Determining the average response time delay of the voice equipment according to the response time delay of the voice equipment to each voice instruction;

determining the average resource occupancy rate of the voice equipment according to the resource occupancy information when the voice equipment executes each voice instruction;

and determining a stability test result of the voice equipment according to the response rate, the average response time delay and the average resource occupancy rate.

In a possible implementation manner, determining a stability test result of the voice device according to the response rate, the average response delay and the average resource occupancy, includes:

if the response rate is larger than or equal to a preset response rate, the average response time delay is smaller than or equal to a preset response time delay, and the average resource occupancy rate is smaller than or equal to a preset resource occupancy rate, determining that a stability test result of the voice equipment is test passing;

if at least one of the following is satisfied: and if the response rate is smaller than the preset response rate, the average response time delay is larger than the preset response time delay, and the average resource occupancy rate is larger than the preset occupancy rate, determining that the stability test result of the voice equipment is that the test fails.

In a possible implementation manner, generating a plurality of text instructions according to at least one instruction template corresponding to the voice device includes:

analyzing each instruction template to obtain the identification of a plurality of instruction units, the attributes of the plurality of instruction units and the sequence among the plurality of instruction units; the attributes of each instruction unit include optional or mandatory;

acquiring at least one candidate keyword corresponding to each of the plurality of instruction units according to the identifiers of the plurality of instruction units;

and generating a plurality of text instructions according to the attributes of the plurality of instruction units, the sequence among the plurality of instruction units and at least one candidate keyword corresponding to each of the plurality of instruction units.

In a possible implementation manner, generating a plurality of text instructions according to attributes of the plurality of instruction units, an order among the plurality of instruction units, and at least one candidate keyword corresponding to each of the plurality of instruction units includes:

generating a plurality of different keyword combinations according to at least one candidate keyword corresponding to each of the plurality of instruction units; each keyword combination comprises: one candidate keyword corresponding to each of the plurality of instruction units;

And aiming at each keyword combination, according to the attributes of the plurality of instruction units and the sequence among the plurality of instruction units, performing splicing processing on each candidate keyword in the keyword combination to obtain a plurality of text instructions.

In a possible implementation manner, before playing the plurality of voice instructions to the voice device, the method further includes:

acquiring a preset environmental noise model;

and carrying out noise adding processing on the voice instructions through the environment noise model so as to obtain a plurality of voice instructions containing noise.

In a possible implementation manner, playing the plurality of voice instructions to the voice device includes:

playing an ith voice instruction to the voice equipment;

starting a first timer, wherein the duration of the first timer is a first preset duration or a random duration;

after the first timer is finished, returning to execute the i-th voice instruction played to the voice equipment;

and i is 1, 2, 3, … … and N in sequence, wherein N is the number of the voice instructions.
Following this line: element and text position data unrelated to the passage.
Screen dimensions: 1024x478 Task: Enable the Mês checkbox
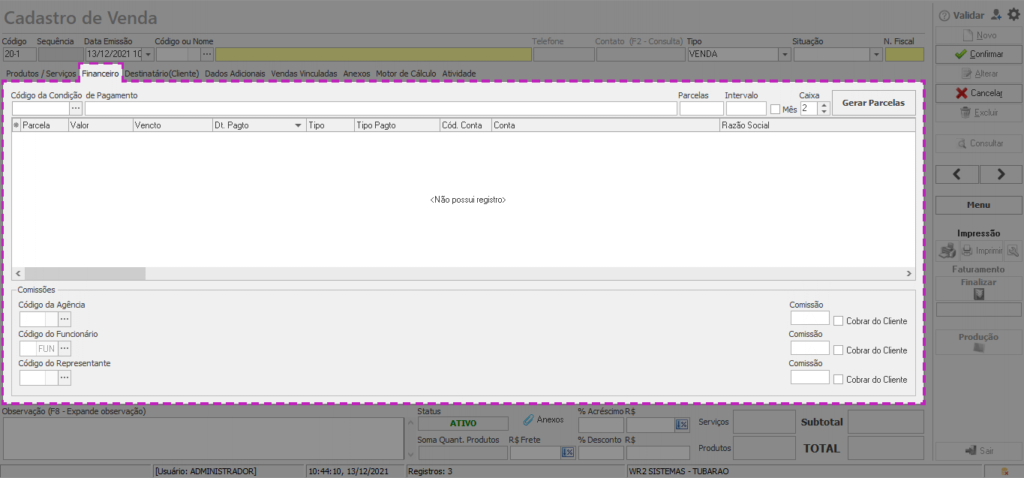coord(775,109)
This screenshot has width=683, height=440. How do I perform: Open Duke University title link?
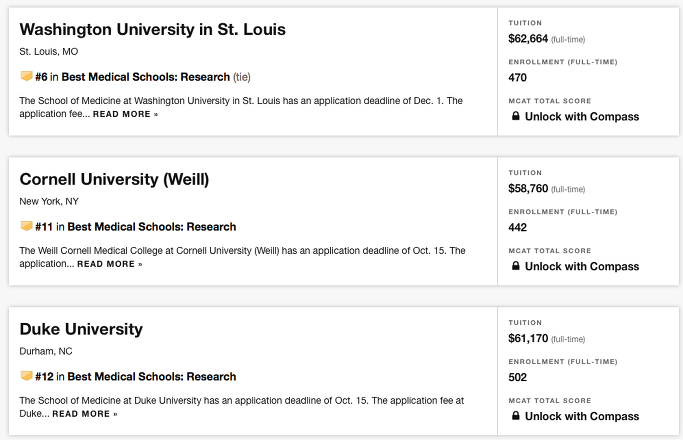(x=81, y=329)
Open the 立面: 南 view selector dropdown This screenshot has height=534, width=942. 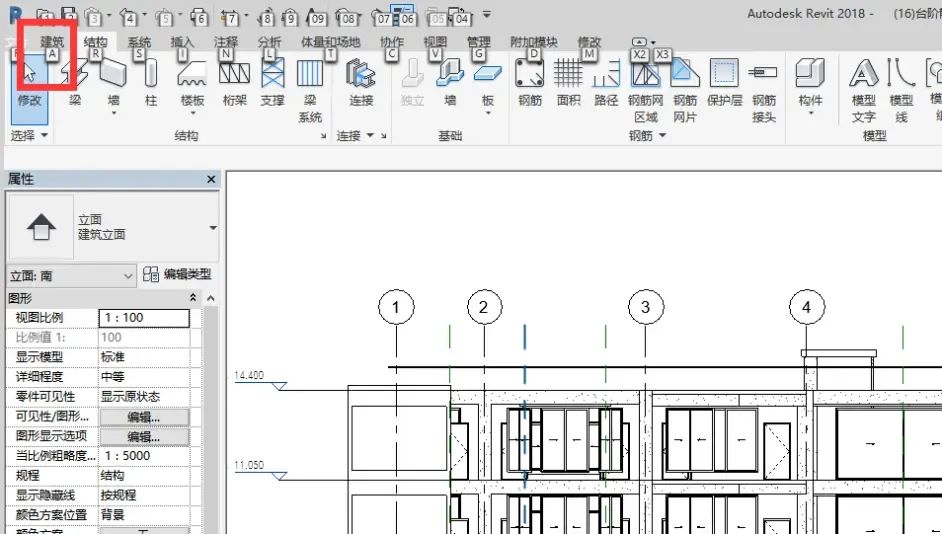tap(127, 275)
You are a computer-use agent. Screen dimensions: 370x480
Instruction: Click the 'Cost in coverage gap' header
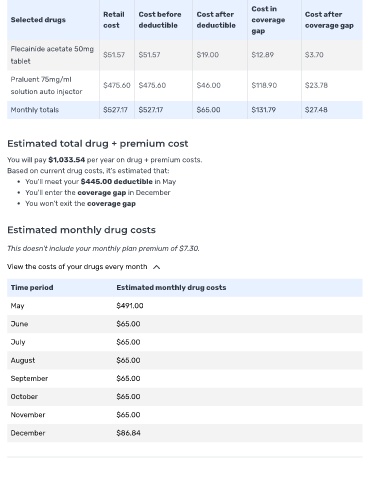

In one possible implementation, each voice instruction includes: wake-up statements and command statements; playing an ith voice instruction to the voice equipment, including:

Playing the wake-up statement in the ith voice instruction to the voice equipment;

starting a second timer, wherein the duration of the second timer is a second preset duration or a random duration;

and after the second timer is finished, playing the command statement in the ith voice instruction to the voice equipment.

and controlling the simulation nozzle device to play the voice instructions to the voice equipment.

In a possible implementation manner, obtaining execution information corresponding to each of the plurality of voice instructions includes:

determining a start playing time and an end playing time corresponding to the voice commands;

transmitting request information to a server, the request information comprising: the starting playing time, the ending playing time and the identification of the voice equipment;

and receiving execution information corresponding to each of the voice instructions from the server.

In a possible implementation manner, after determining the stability test result of the voice device according to the execution information corresponding to each of the plurality of voice instructions, the method further includes:

Displaying the stability test result; or,

and sending the stability test result to preset equipment.

In a second aspect, an embodiment of the present application provides a test apparatus for a voice device, deployed in a test device, where the apparatus includes:

the generation module is used for generating a plurality of text instructions according to at least one instruction template corresponding to the voice equipment;

the processing module is used for converting the text instructions into voice instructions;

the playing module is used for playing the voice instructions to the voice equipment;

the acquisition module is configured to acquire execution information corresponding to each of the plurality of voice instructions from the voice device or a server corresponding to the voice device, where the execution information corresponding to each voice instruction includes at least one of the following: the response result of the voice equipment to the voice instruction, the response time delay of the voice equipment to the voice instruction and the resource occupation information when the voice equipment executes the voice instruction are obtained, wherein the response result is response or non-response;

and the determining module is used for determining a stability test result of the voice equipment according to the execution information corresponding to each of the voice instructions.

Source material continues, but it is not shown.